Management of Chronic Obstructive Pulmonary Disease (COPD) involves adjusting treatment based on symptoms and exacerbations NICE CKS. A diagnosis of COPD is suspected in individuals over 35 with a risk factor (typically smoking) and symptoms such as exertional breathlessness, chronic cough, regular sputum production, frequent winter 'bronchitis', or wheeze NICE NG115. The Medical Research Council (MRC) dyspnoea scale should be used to grade breathlessness NICE NG115. Spirometry is performed at diagnosis, to reconsider the diagnosis if there is a good response to treatment, and to monitor disease progression NICE NG115. Post-bronchodilator spirometry is used to confirm the diagnosis NICE NG115.
Self-management plans should be developed collaboratively, covering COPD and its symptoms, non-pharmacological measures (diet, physical activity, pulmonary rehabilitation, smoking cessation, avoiding passive smoking), vaccinations, appropriate use of inhaled therapies, and early recognition and management of exacerbations NICE CKS. This includes advice on adjusting short-acting bronchodilator therapy and when to use prescribed oral corticosteroids and antibiotics for exacerbations NICE CKS. People with COPD should be advised that continued smoking, passive smoke exposure, infections, air pollution, lack of physical activity, and seasonal variations increase their risk of exacerbations NICE NG115.
Pulmonary rehabilitation should be made available to all appropriate individuals with COPD, including those recently hospitalised for an exacerbation, and offered to those who feel functionally disabled by the condition (MRC grade 3 and above) NICE NG115. Rehabilitation programmes should be tailored, multidisciplinary, and include physical training, disease education, and nutritional, psychological, and behavioural interventions NICE NG115.
Pneumococcal and annual flu vaccinations should be offered to all individuals with COPD NICE NG115. Azithromycin may be indicated for symptomatic individuals with frequent severe exacerbations and sputum production, after non-pharmacological and inhaled therapies have been optimised, with further assessment including sputum culture and CT thorax prior to initiation NICE CKS. Roflumilast is an option for severe COPD (FEV1 < 50% predicted) with two or more exacerbations in the previous 12 months despite triple inhaled therapy, and should be initiated by a respiratory specialist NICE CKS.

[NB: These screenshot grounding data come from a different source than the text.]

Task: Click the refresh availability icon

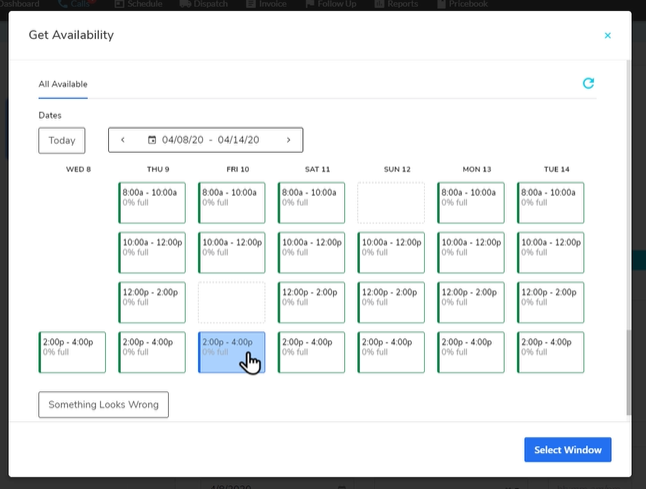Action: coord(588,84)
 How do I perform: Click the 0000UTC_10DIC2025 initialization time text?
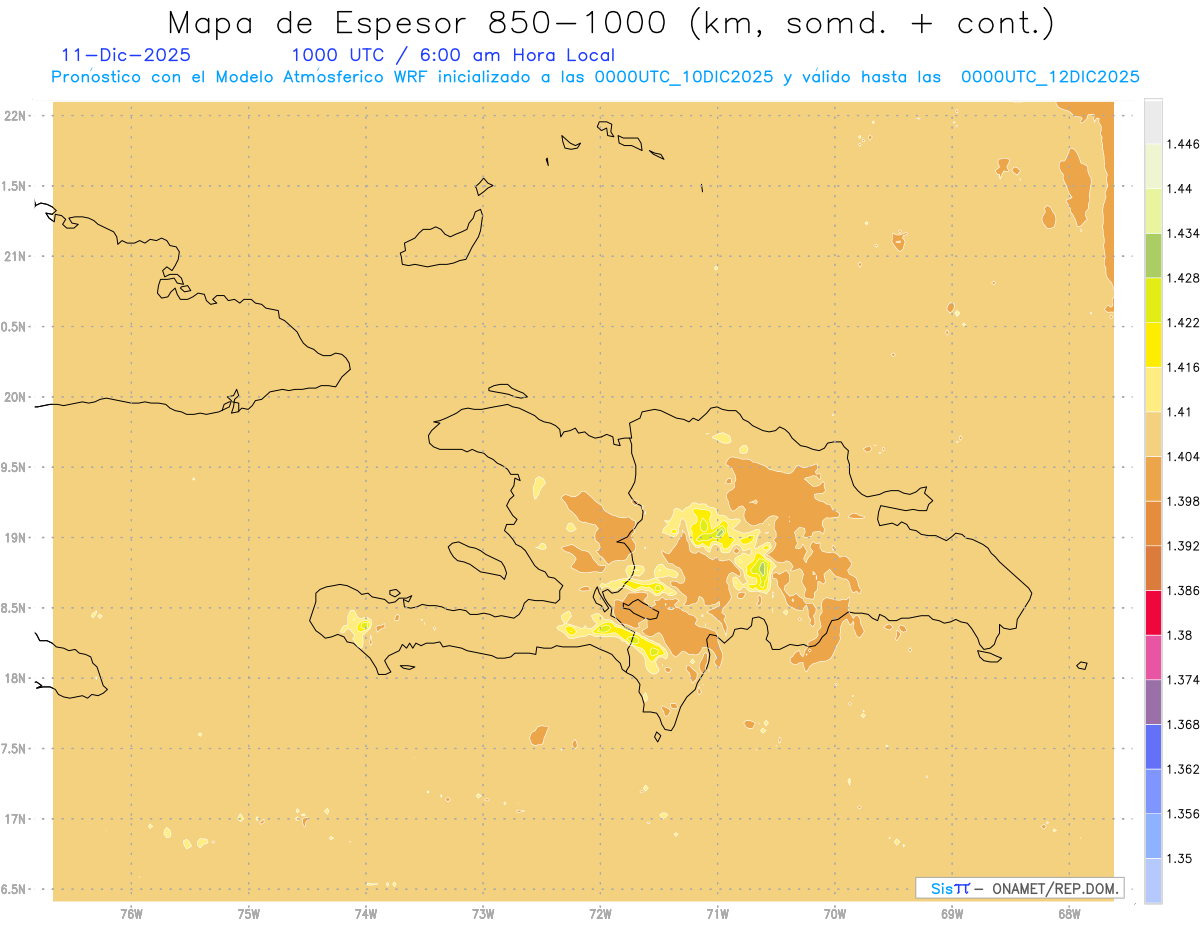(683, 77)
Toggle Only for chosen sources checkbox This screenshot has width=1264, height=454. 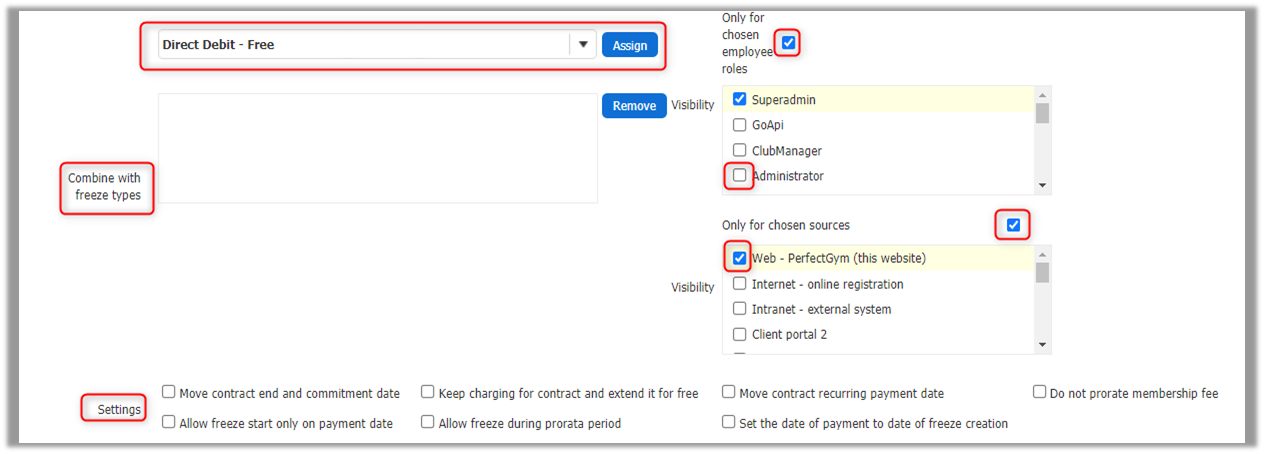coord(1013,225)

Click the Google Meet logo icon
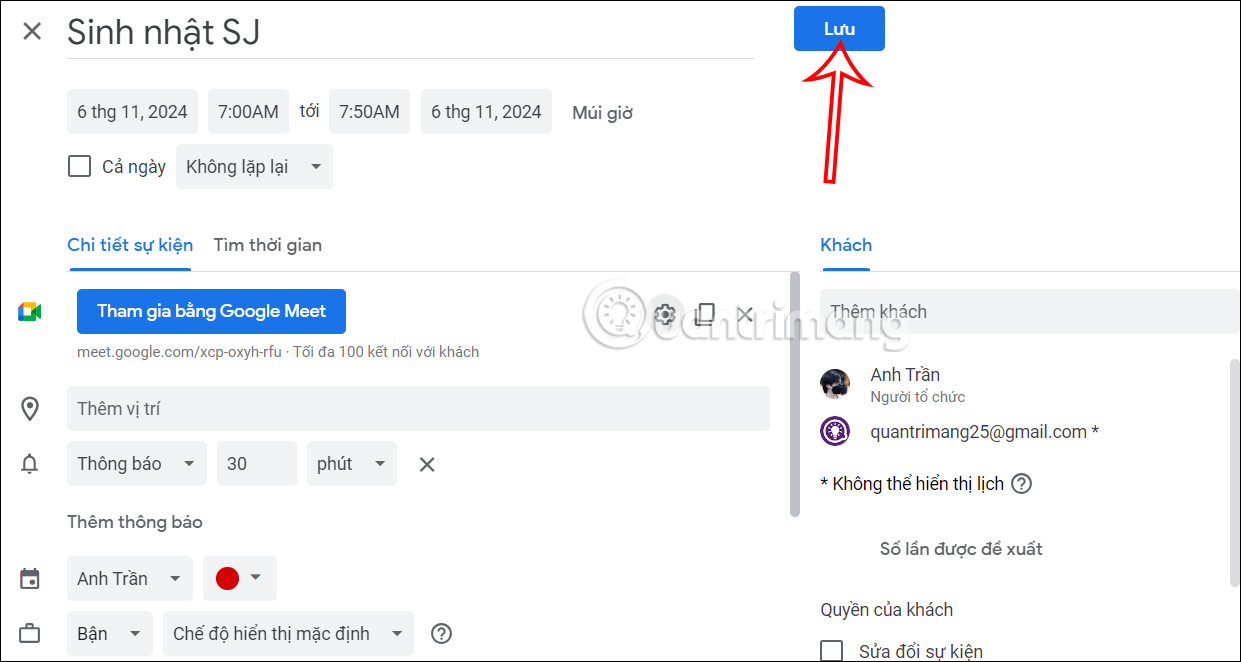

Referral to a respiratory specialist is indicated if lung cancer is suspected, there is diagnostic uncertainty (e.g., difficulty distinguishing from asthma, disproportionate symptoms to spirometry, very severe or rapidly worsening COPD, suspected cor pulmonale), or if the individual is under 40 with a family history of alpha-1-antitrypsin deficiency NICE CKS. Referral may also be required for oxygen therapy, long-term non-invasive ventilation, nebulizer therapy, long-term oral corticosteroids, or lung surgery NICE CKS. Optimal COPD treatment, including smoking cessation advice, should be provided for cor pulmonale caused by COPD NICE NG115. Oedema associated with cor pulmonale can usually be managed with diuretic therapy NICE NG115.